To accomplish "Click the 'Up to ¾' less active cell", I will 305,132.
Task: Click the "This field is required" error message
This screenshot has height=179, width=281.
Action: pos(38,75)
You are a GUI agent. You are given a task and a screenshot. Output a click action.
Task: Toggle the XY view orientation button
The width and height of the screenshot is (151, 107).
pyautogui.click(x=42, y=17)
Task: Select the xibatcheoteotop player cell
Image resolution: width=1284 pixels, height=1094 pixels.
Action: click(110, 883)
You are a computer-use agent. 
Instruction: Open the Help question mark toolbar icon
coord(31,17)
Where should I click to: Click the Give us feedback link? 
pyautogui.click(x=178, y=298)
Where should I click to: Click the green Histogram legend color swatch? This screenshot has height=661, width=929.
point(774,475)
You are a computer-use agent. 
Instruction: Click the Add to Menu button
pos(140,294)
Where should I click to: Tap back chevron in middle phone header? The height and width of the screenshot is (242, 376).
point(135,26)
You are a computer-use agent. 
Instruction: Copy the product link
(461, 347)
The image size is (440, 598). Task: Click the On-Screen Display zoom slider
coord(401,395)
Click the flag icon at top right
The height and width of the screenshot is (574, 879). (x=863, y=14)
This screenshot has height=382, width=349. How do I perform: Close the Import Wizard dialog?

WHAT YOU SHOULD DO:
Only the lines from the one containing "Where should I click to: Click the Give" through the last line of the records above are to be reproduced, exactly and with both ends included.

SOLVED PROBLEM:
Where should I click to: Click the Give us feedback link? 
pyautogui.click(x=178, y=298)
Where should I click to: Click the green Histogram legend color swatch? This screenshot has height=661, width=929.
point(774,475)
You are a computer-use agent. 
Instruction: Click the Add to Menu button
pos(140,294)
Where should I click to: Tap back chevron in middle phone header? The height and width of the screenshot is (242, 376).
point(135,26)
You are a computer-use agent. 
Instruction: Copy the product link
(461, 347)
The image size is (440, 598). Task: Click the On-Screen Display zoom slider
coord(401,395)
Click the flag icon at top right
The height and width of the screenshot is (574, 879). (x=863, y=14)
This screenshot has height=382, width=349. How do I perform: Close the Import Wizard dialog?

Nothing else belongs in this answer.